**DIRECTIONS**
Begin at the top of the records below and return each line exactly through the line with "Viewport: 1024px width, 627px height.". Skip pictures.

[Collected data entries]
★ ★ ★ ★
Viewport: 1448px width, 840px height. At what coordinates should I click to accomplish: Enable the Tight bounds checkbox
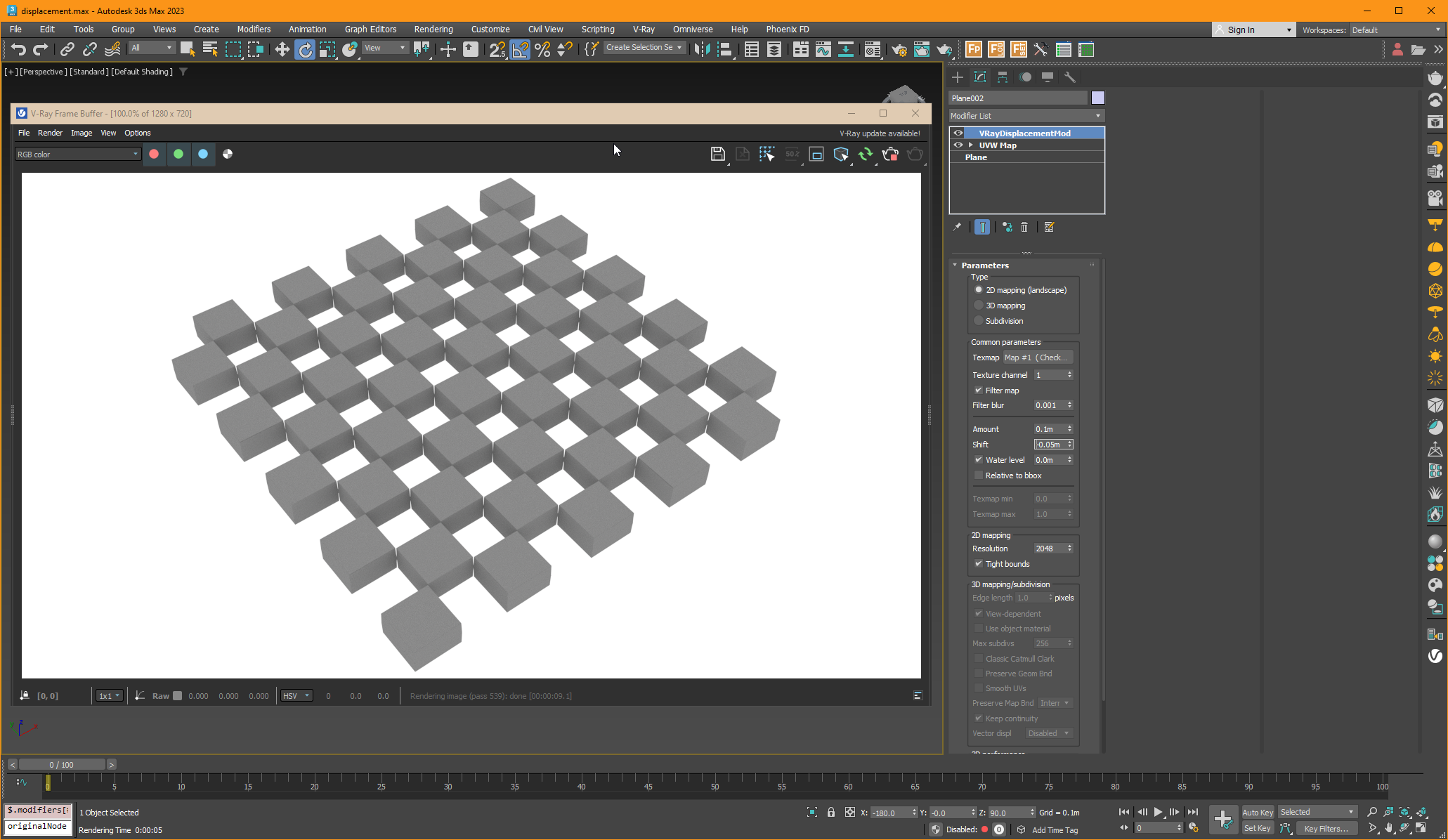(x=978, y=563)
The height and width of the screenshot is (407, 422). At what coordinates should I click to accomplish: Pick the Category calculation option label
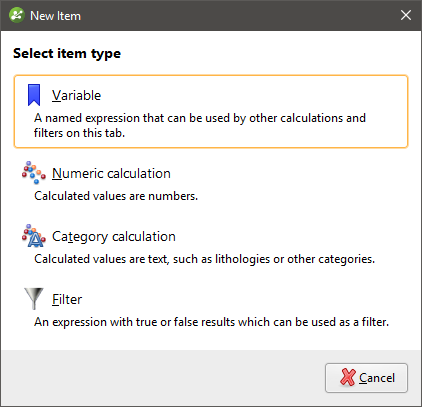click(x=114, y=236)
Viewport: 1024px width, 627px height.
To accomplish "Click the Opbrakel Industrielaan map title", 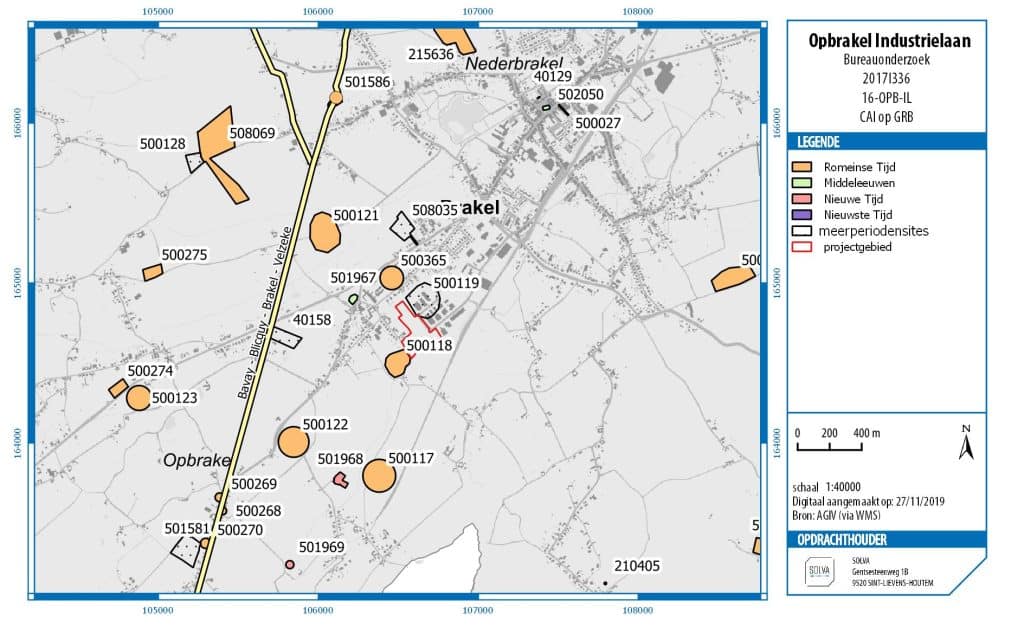I will click(888, 41).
★ ★ ★ ★
**EXERCISE RESULT**
Viewport: 1448px width, 840px height. At what coordinates should I click to accomplish: Enable the Tight bounds checkbox
(x=978, y=563)
The height and width of the screenshot is (407, 422). At what coordinates should I click to accomplish: Pick the Category calculation option label
click(x=114, y=236)
Viewport: 1024px width, 627px height.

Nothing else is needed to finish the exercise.